Lim_Dul hat gesagt.:
			
		

> leite ich da halt ab.



 :idea: Gute Idee. Das geht ja auch *g* ...


----------



## campino_nicht_eingeloggt (2. Jan 2006)

Für 3D-Spiele verwendet man eine sog. Spieleschleife...ähm...ich hatte mal ein Schaubild *such*...ah:







It is english, but it is brillaint )

Nur musst du die Events quasi "speichern", dann an der update position gucken welche inzwischen aufgetreten sind und sie bearbeiten, dafür muss der rest der Schleife natürlich schnell genug abgearbeitet werden, damit man nicht warten muss, bis der auf ein Event reagiert. Das ist für kleinere Spiele eventuell etwas aufwendig, aber bei größeren Projekten unabwendbar...

campino

PS: ich bin zu faul um mich einzuloggen...


----------



## Sanix (4. Jan 2006)

@Campino
Hast du ein Beispiel dafür?


----------



## Campino (4. Jan 2006)

Sanix hat gesagt.:
			
		

> @Campino
> Hast du ein Beispiel dafür?



Die Sache wird in ganz vielen Büchern vorgestellt, zum ersten Mal bin ich da in
"Jetzt lerne ich", "Spieleprogrammierung mit DirectX und C++" aus dem markt und Technik Verlag drauf gestossen. 

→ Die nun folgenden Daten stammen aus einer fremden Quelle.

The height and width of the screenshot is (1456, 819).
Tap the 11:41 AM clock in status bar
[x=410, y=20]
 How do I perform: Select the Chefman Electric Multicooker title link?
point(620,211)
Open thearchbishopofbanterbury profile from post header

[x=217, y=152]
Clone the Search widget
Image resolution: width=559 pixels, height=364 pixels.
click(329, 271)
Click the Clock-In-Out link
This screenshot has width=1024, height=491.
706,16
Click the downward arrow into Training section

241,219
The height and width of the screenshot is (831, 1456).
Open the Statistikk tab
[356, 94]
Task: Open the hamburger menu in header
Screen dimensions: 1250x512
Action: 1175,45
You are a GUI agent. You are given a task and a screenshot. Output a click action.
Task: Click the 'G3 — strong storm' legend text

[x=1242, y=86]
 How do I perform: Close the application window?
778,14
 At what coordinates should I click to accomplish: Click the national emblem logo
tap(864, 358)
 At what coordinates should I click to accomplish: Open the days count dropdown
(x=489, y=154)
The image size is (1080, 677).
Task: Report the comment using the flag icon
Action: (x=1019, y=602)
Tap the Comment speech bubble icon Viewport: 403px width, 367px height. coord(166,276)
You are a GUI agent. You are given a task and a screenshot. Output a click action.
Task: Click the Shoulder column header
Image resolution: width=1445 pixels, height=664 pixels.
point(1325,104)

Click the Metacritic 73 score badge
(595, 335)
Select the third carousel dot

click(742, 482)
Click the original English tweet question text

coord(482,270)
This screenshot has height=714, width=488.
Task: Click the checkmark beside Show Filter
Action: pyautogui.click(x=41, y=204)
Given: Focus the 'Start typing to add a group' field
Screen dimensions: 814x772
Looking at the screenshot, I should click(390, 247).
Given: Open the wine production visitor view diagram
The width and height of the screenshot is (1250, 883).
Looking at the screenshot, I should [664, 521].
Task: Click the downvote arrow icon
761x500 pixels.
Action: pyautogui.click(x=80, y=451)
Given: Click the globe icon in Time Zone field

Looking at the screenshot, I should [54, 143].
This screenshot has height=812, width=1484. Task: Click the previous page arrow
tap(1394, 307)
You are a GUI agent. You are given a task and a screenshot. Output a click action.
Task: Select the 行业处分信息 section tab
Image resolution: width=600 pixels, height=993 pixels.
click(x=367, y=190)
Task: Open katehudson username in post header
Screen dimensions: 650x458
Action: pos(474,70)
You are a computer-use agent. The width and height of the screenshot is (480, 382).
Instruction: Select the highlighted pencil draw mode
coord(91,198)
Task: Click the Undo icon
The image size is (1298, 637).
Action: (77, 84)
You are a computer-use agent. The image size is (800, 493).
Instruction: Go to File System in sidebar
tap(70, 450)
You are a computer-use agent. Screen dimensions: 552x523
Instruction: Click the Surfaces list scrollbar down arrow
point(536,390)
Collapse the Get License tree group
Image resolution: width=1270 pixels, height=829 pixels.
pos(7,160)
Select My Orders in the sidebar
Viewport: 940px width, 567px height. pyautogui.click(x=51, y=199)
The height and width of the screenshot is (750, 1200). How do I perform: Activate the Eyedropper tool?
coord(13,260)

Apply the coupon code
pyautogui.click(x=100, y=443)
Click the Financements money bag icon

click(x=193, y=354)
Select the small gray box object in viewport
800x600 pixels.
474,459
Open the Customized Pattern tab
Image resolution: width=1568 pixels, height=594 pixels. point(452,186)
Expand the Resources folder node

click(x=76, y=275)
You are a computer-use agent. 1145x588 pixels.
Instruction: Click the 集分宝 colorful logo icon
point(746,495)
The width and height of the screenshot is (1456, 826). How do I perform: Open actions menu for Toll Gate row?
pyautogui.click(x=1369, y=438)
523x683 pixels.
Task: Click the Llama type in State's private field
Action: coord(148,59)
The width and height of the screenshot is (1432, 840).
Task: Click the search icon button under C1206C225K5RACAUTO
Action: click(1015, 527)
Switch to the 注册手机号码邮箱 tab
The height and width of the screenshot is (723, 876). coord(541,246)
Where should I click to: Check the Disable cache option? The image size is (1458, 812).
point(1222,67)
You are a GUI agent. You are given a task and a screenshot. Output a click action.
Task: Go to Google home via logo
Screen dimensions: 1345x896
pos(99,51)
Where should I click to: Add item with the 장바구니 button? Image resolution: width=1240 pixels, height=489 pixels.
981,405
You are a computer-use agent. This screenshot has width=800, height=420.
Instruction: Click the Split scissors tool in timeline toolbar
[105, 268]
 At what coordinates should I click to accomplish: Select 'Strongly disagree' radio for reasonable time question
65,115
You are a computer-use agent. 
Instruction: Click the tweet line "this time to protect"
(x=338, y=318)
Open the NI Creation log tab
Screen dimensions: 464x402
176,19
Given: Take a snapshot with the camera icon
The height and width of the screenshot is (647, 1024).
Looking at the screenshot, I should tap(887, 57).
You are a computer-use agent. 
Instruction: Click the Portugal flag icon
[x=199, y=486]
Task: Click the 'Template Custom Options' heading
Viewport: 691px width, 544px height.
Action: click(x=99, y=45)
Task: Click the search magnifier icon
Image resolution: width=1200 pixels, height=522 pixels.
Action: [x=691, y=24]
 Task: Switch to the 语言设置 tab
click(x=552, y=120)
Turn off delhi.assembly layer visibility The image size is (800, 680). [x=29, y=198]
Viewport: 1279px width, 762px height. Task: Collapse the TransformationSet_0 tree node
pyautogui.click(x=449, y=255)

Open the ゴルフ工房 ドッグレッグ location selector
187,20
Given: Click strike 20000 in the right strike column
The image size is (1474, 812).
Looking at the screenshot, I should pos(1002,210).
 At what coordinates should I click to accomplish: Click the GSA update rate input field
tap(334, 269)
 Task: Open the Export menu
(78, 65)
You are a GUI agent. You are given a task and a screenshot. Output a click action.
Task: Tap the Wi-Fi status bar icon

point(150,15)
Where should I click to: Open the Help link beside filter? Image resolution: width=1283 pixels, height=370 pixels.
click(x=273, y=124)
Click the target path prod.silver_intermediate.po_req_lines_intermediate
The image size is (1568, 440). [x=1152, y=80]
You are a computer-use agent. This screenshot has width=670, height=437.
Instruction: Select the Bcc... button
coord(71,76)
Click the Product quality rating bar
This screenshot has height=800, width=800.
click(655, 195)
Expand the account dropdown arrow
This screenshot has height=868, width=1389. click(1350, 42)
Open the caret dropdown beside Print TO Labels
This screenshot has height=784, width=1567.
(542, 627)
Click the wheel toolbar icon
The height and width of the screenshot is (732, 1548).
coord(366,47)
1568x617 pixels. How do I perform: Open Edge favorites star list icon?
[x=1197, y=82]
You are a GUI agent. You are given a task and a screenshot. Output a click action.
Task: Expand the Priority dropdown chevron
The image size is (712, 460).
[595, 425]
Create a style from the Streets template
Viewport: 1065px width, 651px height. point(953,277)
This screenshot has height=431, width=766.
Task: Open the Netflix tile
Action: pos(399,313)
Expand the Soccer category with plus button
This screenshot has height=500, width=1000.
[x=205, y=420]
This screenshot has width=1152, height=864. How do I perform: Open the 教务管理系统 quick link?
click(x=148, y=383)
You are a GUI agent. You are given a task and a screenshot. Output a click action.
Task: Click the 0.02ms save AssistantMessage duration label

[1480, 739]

Im Internet findet sich hier http://www.mvps.org/directx/articles/writing_the_game_loop.htm was. Außerdem verwenden Spieleengines wie z.B. die JMonkeyengine (www.jmonkeyengine.com) dieses Prinzip.


----------



## Soulfly (5. Jan 2006)

Wobei das bei dem Directx-Buch schon allein von der Struktur der WinAPI gefordert wird und nicht extra geproggt werden muss. Nur so als Hinweis!

MfG
Soulfly


----------



## Campino (5. Jan 2006)

Soulfly hat gesagt.:
			
		

> Wobei das bei dem Directx-Buch schon allein von der Struktur der WinAPI gefordert wird und nicht extra geproggt werden muss. Nur so als Hinweis!
> 
> MfG
> Soulfly



Die WinAPI verwendet eine Nachrichtenschleife, diese wird von der Spielschleife weiter ausgebaut. Man kann aber auch andere Strukturen nutzen, z.B. verwendet die VM auch die Window-Nachrichtenschleife um an Events zu kommen (zumindest unter Windows, sie hat ja keine andere Chance...)


----------



## simon_m (18. Mrz 2006)

also, auch wenn das hier alles schon etwas alt ist, würde ich gerne auf LimDuls Angebot eingehen und ihn bitten, das noch etwas ausführlicher darzustllen. Ich habe es von Prinzip her verstanden nur die technische Umsetzung leuchtet mir noch nicht ganz ein (und wenn so ein Angebot schoon da steht, warum nicht fragen, bevor man sich selbst tagelang damit abrackert  )
Ich fände es glaube ich, sehr hilfreich, wenn du mal eine kleine Übersicht über deine Klassen und deren Zusammenhänge posten könntest. Dann kann man sich das alles besser vorstellen...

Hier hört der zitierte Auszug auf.